Food for Thought on Nutrition
Nutritional variables are a cardinal component of comprehensive geriatric assessment.8 Unintentional weight loss (> 5% over 6 months) warrants a nutritional screening, stated Dr. Hurria. “Any weight loss isn’t good, but more than 5% weight loss has been shown to be a predictor of chemotherapy toxicity,” she added. In addition, the simple measure of body mass index (< 22 kg/m2) appears to be a predictor of mortality among older people.8
Not only are older adults at risk of decreased total caloric intake, they are at risk of progressive impairment in sense of taste or smell and difficulty chewing. “Dentures and mucositis is a hard combination,” Dr. Hurria noted. Problems with the availability of preparation of meals can also be a concern in this patient population. Food diaries are of value to help patients from relying on “tea and toast” meals alone, she added, and support services such as Meals on Wheels may be of benefit.
Cognitive Function: The Key Is Decision-Making Capacity
Cognitive function in older patients has serious implications for cancer therapy, and cognitive as well as social support must be evaluated before starting treatment. Older cancer patients must be able to follow complex directions, take medications on schedule, and recognize toxicity and seek help when needed, Dr. Hurria stated. A family member willing to help can play an essential role.
The number of cases of dementia in older adults is increasing worldwide. Table 1 summarizes some of the differences between mild cognitive impairment and dementia. “The key is decline in cognitive function that is interfering with a patient’s physical function and independence,” clarified Dr. Hurria.
The updated NCCN Guidelines also offer an algorithm on assessing the decision-making capacity in the older adult. (Supportive data on questions for evaluating capacity for decision-making are provided by Sessums et al.9) The pathway begins with the question of whether the patient is at risk for dying or suffering from cancer during their projected life expectancy. If the answer is no, symptom management and supportive care are indicated. If the answer is yes, assessment of decision-making capacity is recommended. Patients have decision-making capacity if they are able to 1) understand the relevant information about proposed diagnostic tests and treatment, 2) appreciate the situation, 3) use reason to make a decision, and 4) communicate their choice. Dr. Hurria recommendeded that information derived from this assessment should be documented in the medical record.
Mild Cognitive Impairment Versus Dementia
Psychosocial Support: The Benefits of Not Going It Alone
Social support can significantly affect a person’s psychological state, regardless of whether he or she has cancer or not. However, social connections may be even more critical to older patients being treated for cancer.10 Furthermore, the loss of physical function may predict distress in older patients with cancer.11 Thus, part of the comprehensive geriatric assessment is a psychosocial evaluation. “This is the patient population where we especially welcome the family member or the friend, as they provide support for patients,” encouraged Dr. Hurria.
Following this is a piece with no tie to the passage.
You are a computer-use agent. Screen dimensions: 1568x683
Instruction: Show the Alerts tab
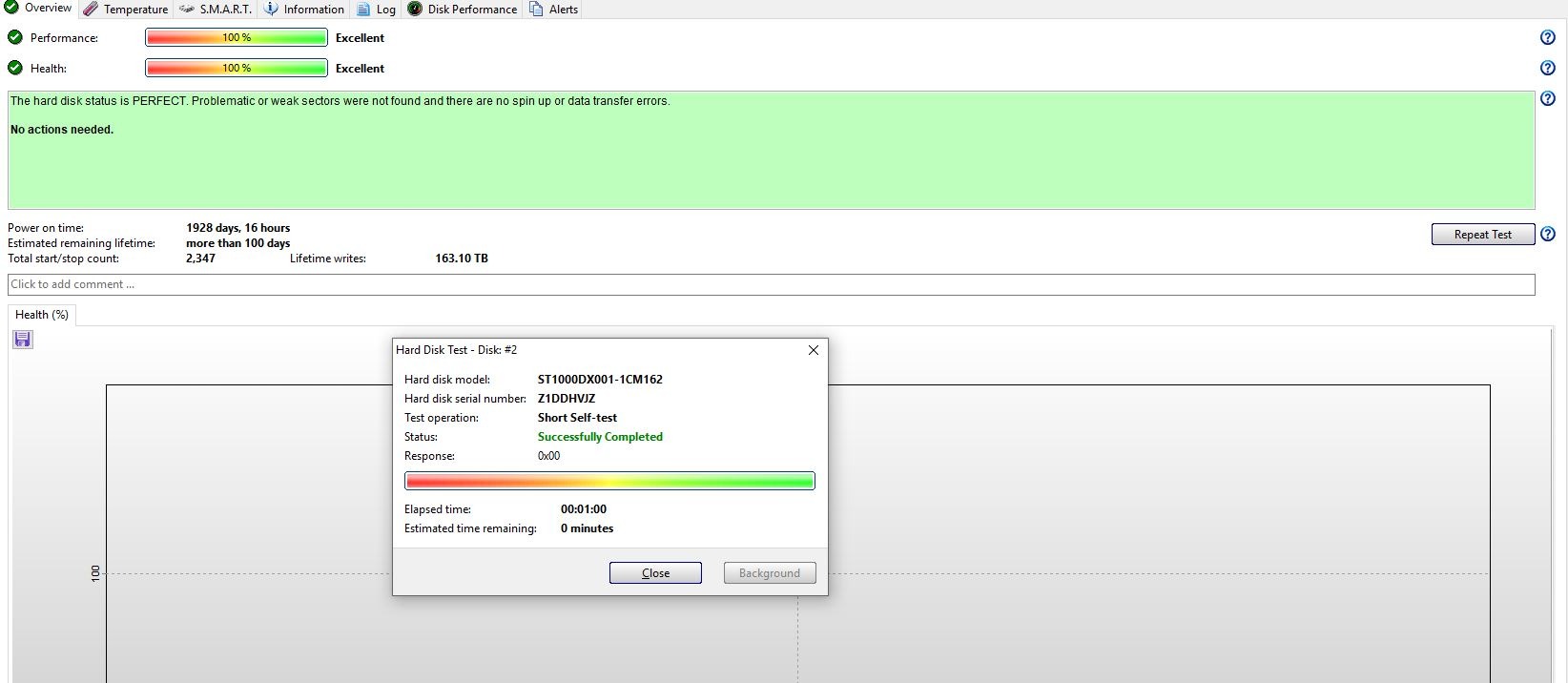pyautogui.click(x=554, y=10)
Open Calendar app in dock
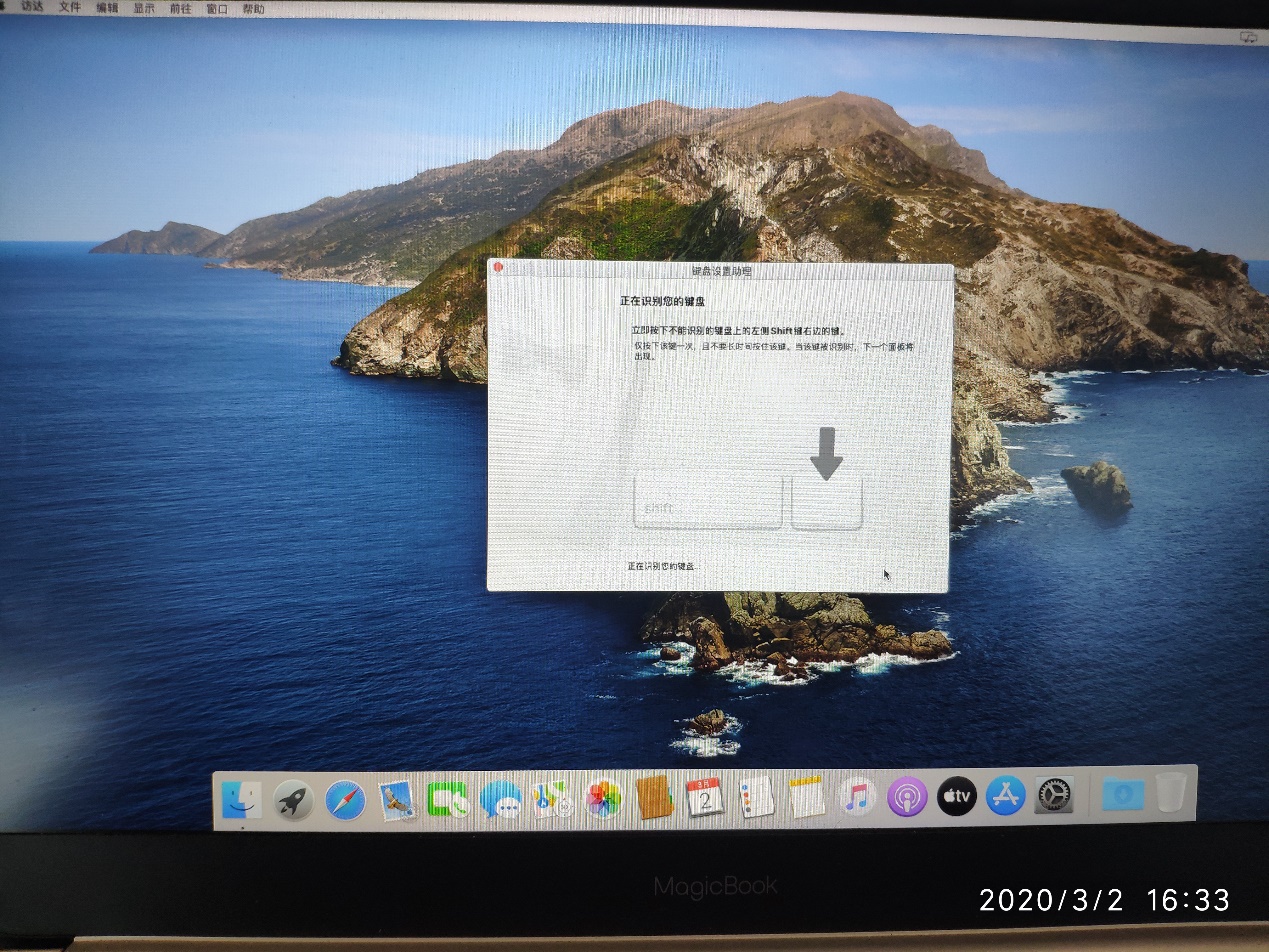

Although many losses accompany the aging process, there are some gains as well, Dr. Hurria said. Older patients may cope better than younger patients, as they may have fewer competing demands (such as working full time or raising a family). Having survived an assortment of both medical and life events over the years, older patients may have different health expectations and perhaps have become more adept at handling stress than their younger counterparts.